Read this product review from Model Railroader magazine
ExactRail HO scale Berwick 7440 boxcar
ExactRail HO scale Berwick 7440 boxcar
ExactRail HO scale Berwick 7440 boxcar
The model also features a detailed underbody.
The Berwick Forge & Fabricating 7,440-cubic-foot-capacity boxcar is the latest addition to Exact Rail’s HO scale Platinum line. The plastic model features a one-piece body with separate roof,
factory-applied details, and wire uncoupling levers.

The model. Our sample is decorated as Penn Central (PC) no. 278143, a class X77 boxcar that was part of the railroad’s 278045 through 278174 series built in February and March 1973. With 130 cars, PC had the largest fleet of the appliance-hauling boxcar. Other original owners were Illinois Central Gulf (20) and Rock Island (15).

The roof is lightly tacked on with cyanoacrylate adhesive in each corner and above the doors. I was able to break the glue joints by sliding my thumbnail between the roof and carbody. Inside is a steel weight attached with glue.

The car sides feature crisp rivet and weld seam detail. The four-rung ladders on the sides and ends, as well as the stirrup steps, are separate, factory-applied plastic parts. Though the doors aren’t positionable, they feature separate tack boards, door handles, and lift tabs. The lower door tracks are mounted on stand-off brackets.

Underneath, the car has a one-piece casting that depicts a sliding center sill and crossbearers. The crossties, floorboards, and brake pipe are molded.

The draft-gear boxes are attached to the body with two Phillips-head screws each. The PC car accurately has Keep Off stencils on the sides of the box. An air hose and brake pipe stub is attached to the draft-gear box cover.

The boxcar is equipped with formed-wire uncoupling levers. The handle end is supported with an eye bolt; the opposite end is attached to the edge of the draft-gear box cover with glue.
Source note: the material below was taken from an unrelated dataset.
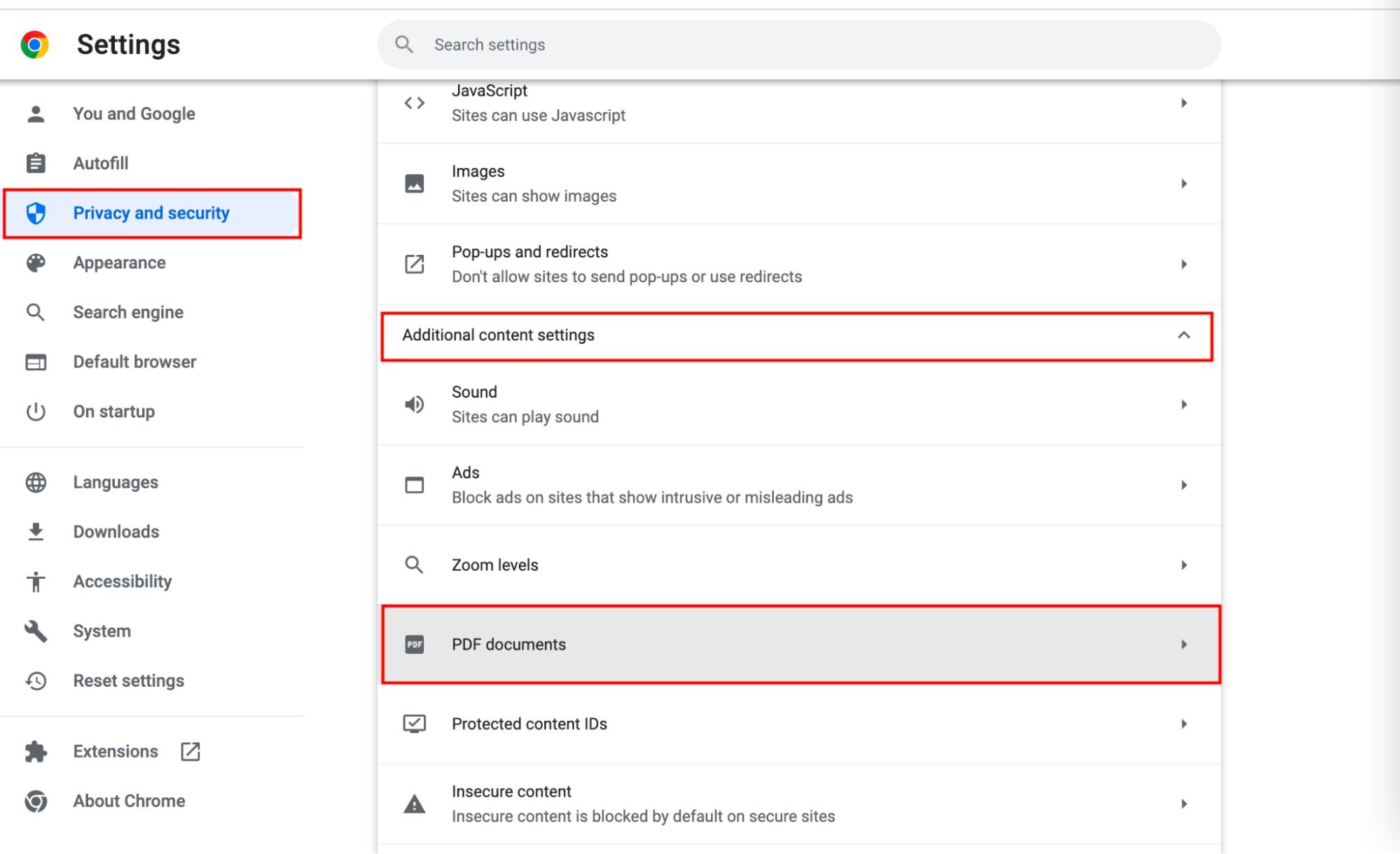The height and width of the screenshot is (854, 1400).
Task: Open Zoom levels via its arrow
Action: 1184,565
The handles stick out past the side ladders; they should line up with the car’s sill.

The Deepwater Green paint is smooth and evenly applied, and all of the printing is opaque and legible. The lettering placement matches a prototype photo of another car from the series in James Kinkaid’s Penn Central Color Guide to Freight and Passenger Equipment (Morning Sun Books Inc., 1998).

The vitals. The car weighs 5.1 ounces, which is .2 ounce too light per National Model Railroad Association Recom-mended Practice 20.1. The 33" metal wheelsets are correctly gauged. The Kadee no. 58 couplers are mounted at the correct height. The model’s dimensions closely follow prototype drawings published in the 1974 Car and Locomotive Cyclopedia of American Practice (Simmons-Boardman Publishing Corp.)
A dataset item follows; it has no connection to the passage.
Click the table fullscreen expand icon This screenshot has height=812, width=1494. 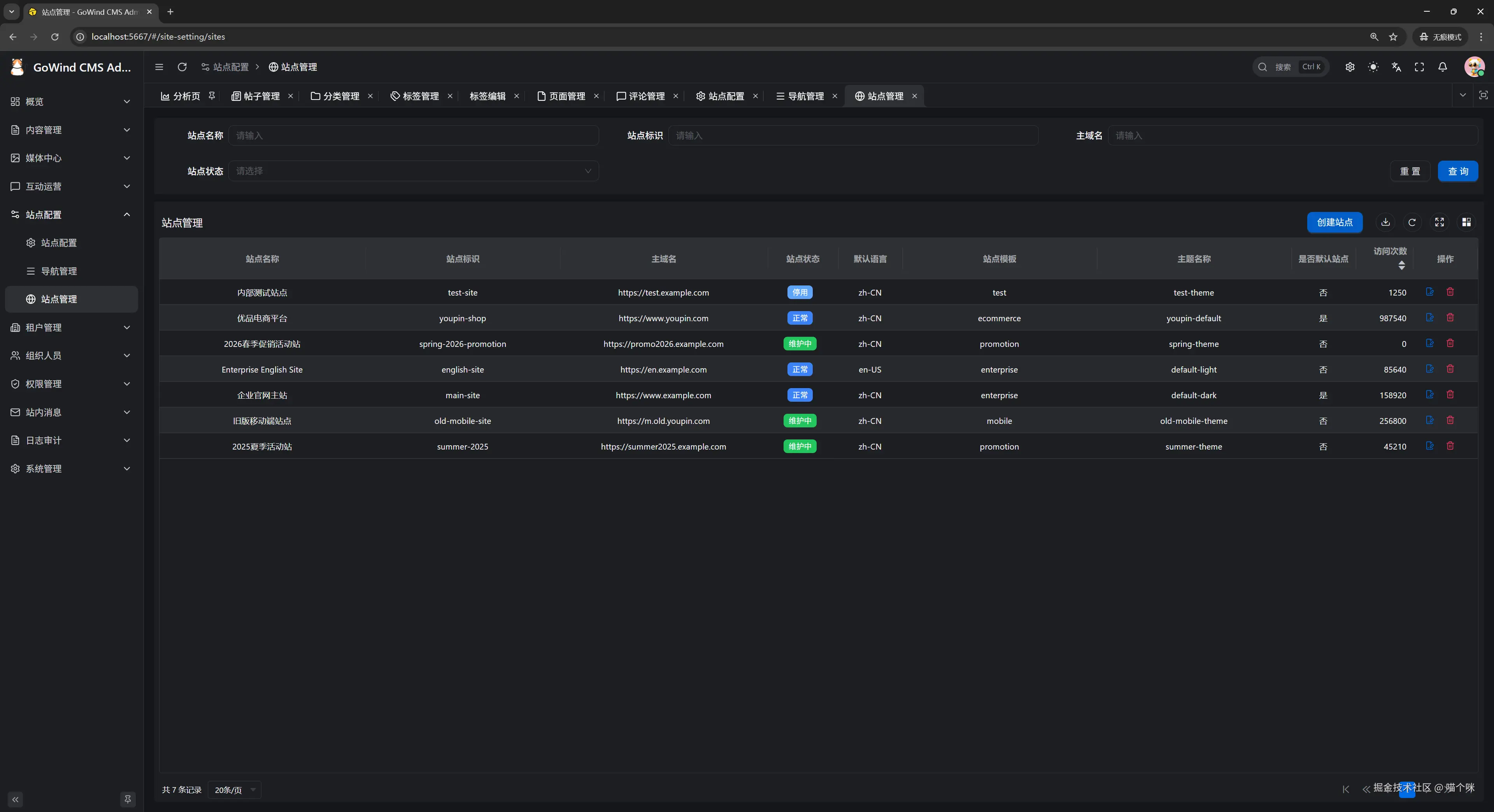pyautogui.click(x=1439, y=222)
I tested the car in the Williams Bay portion of our Milwaukee, Racine & Troy staff layout. The car negotiated the no. 6 turnouts and 30" radius curves, but the brake rod on the A end kept snagging on grade crossings. A representative from ExactRail recommended pressing down on the plastic rod at the support to reshape the tail end. I did, and the car passed over crossings without incident.
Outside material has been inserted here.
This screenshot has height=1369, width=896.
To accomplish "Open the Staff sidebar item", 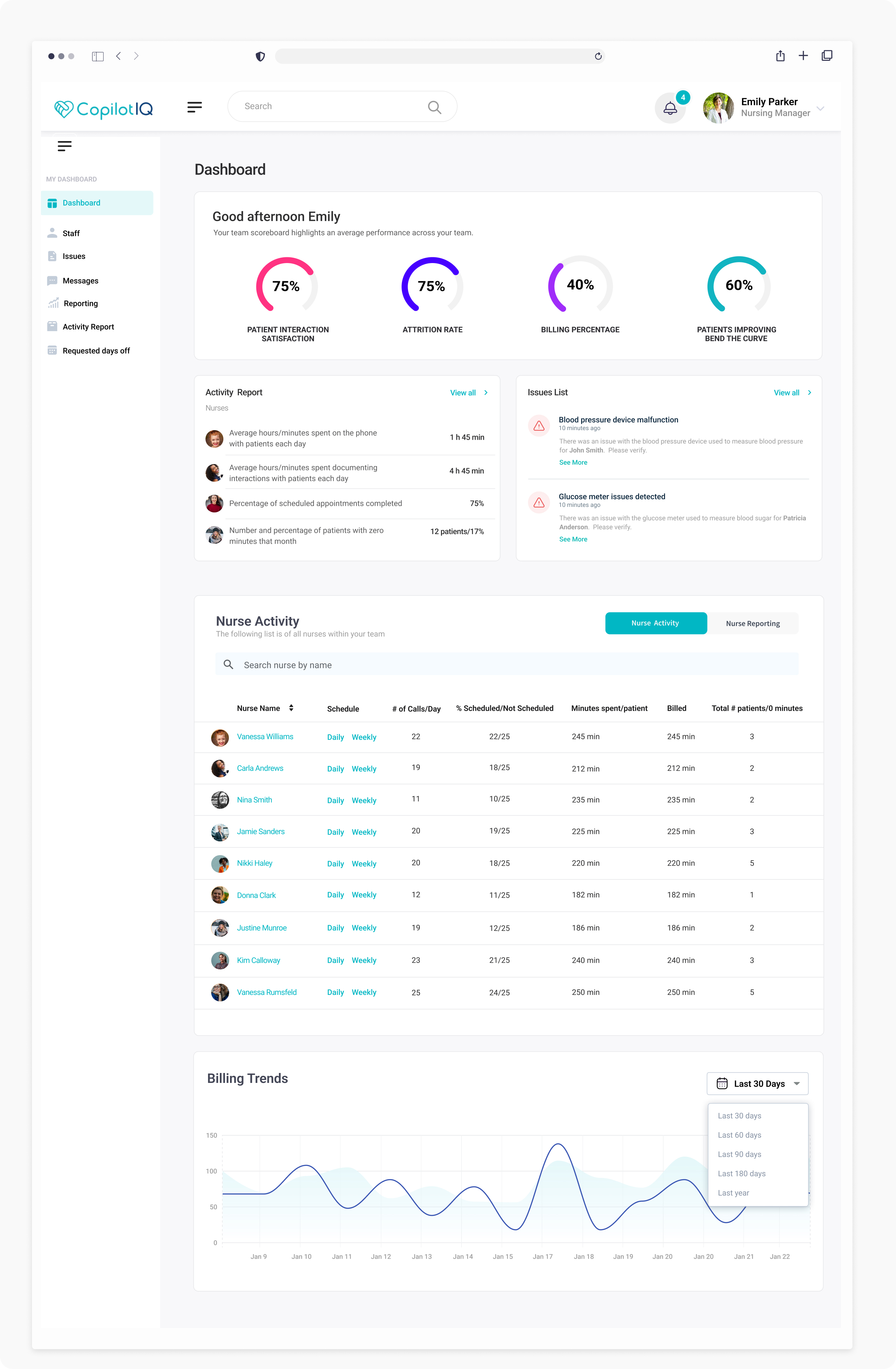I will click(x=71, y=234).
Overall, I’m impressed with the ExactRail Berwick 7440 boxcar. Yes, it has a few minor issues, but they’re all easy to fix. Though this wasn’t a common prototype, the cars traveled the country delivering appliances to distribution centers and dealers.

Facts & features

Price: $44.99
Manufacturer
ExactRail
525 E. 1860 S.
Provo, UT 84606
exactrail.com
Era: 1973 to early 2000s
Road names: Penn Central (as delivered, 12 road numbers), Conrail (1980 repaint in six numbers and 1985 repaint in one number), Illinois Central Gulf (as delivered, six numbers), and Rock Island (as delivered, six numbers). Also available as undecorated kit.